--- YOUR TASK ---
Copy the passage of the National Chemistry Week article between "National Chemistry Week" and "American Chemical Society.", inclusive, word for word.

--- PROVIDED TEXT ---
National Chemistry Week was celebrated all throughout the world and by SUNY Plattsburgh students in Hudson Hall by watching the Marvelous Metals livestream Oct. 26 by the American Chemical Society.

The event, hosted by the Chemistry Club, showed students how to harness the power of metals. Main speakers Vy M. Dong, chemistry professor from the University of California Irvine, and Thomas J. Meade, chemistry professor from Northwestern University, spoke during this livestream. Students were able to ask the professors questions through Twitter. Many questions ranged from what their favorite element was to more technical topics.

The majority of the 50 attendees were biology and nutrition majors, and STEM (science, technology, engineering and math) education students.

Each year, the American Chemical Society chooses a theme that will define the content they will be discussing with other STEM students across the globe. The theme they chose this year was called Marvelous Metals.

--- SUPPLIED DATA ---

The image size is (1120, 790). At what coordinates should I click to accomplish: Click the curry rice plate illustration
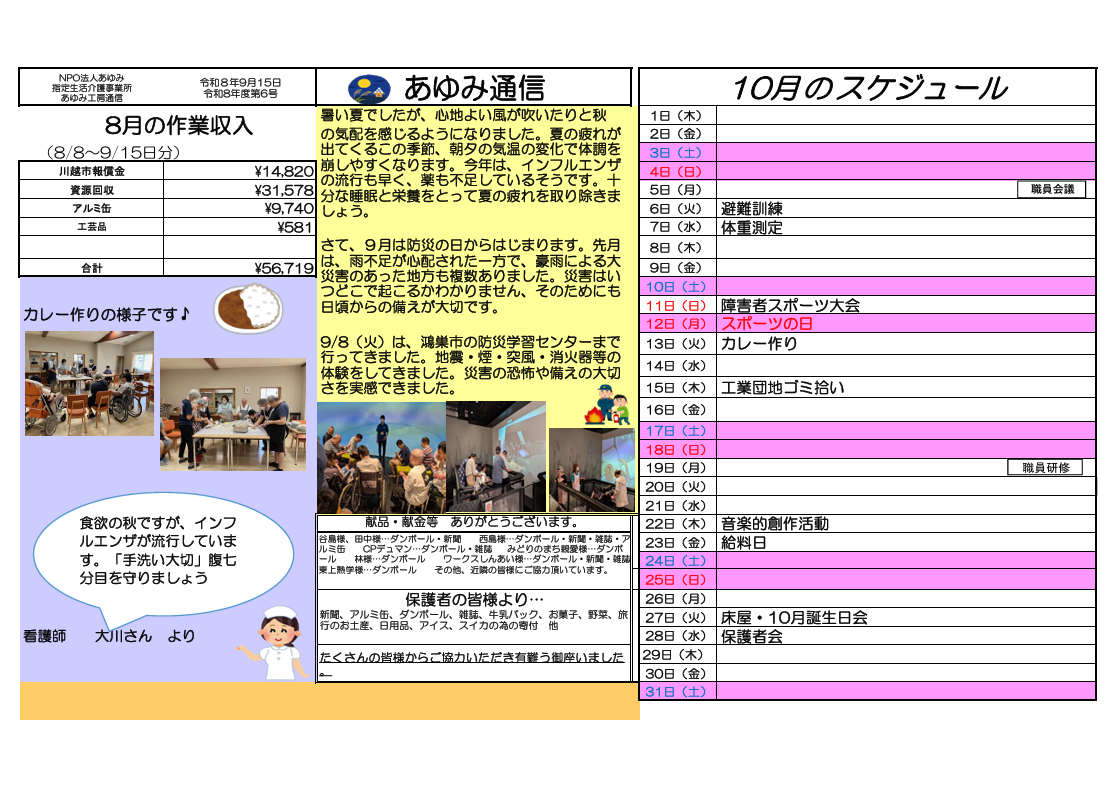coord(249,308)
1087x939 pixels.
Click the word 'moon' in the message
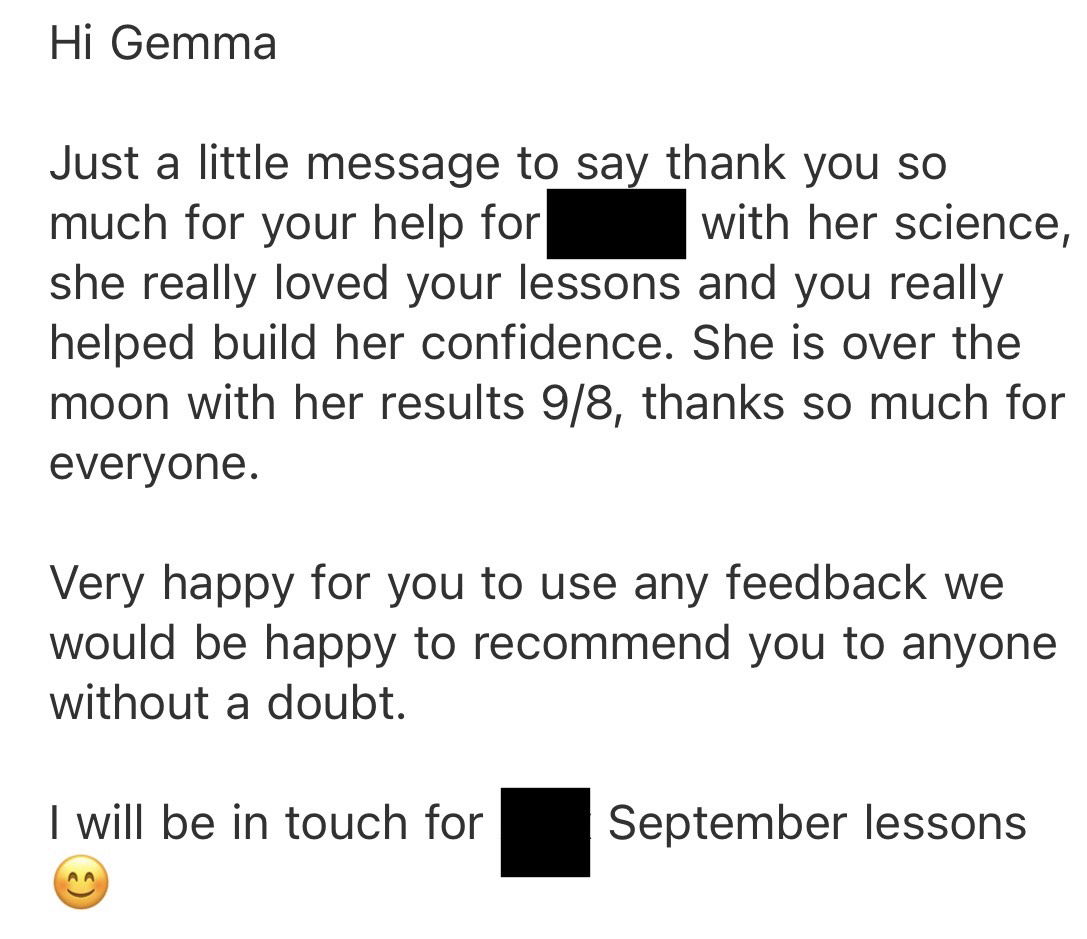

--- ANSWER FOR THIS EXERCISE ---
National Chemistry Week was celebrated all throughout the world and by SUNY Plattsburgh students in Hudson Hall by watching the Marvelous Metals livestream Oct. 26 by the American Chemical Society.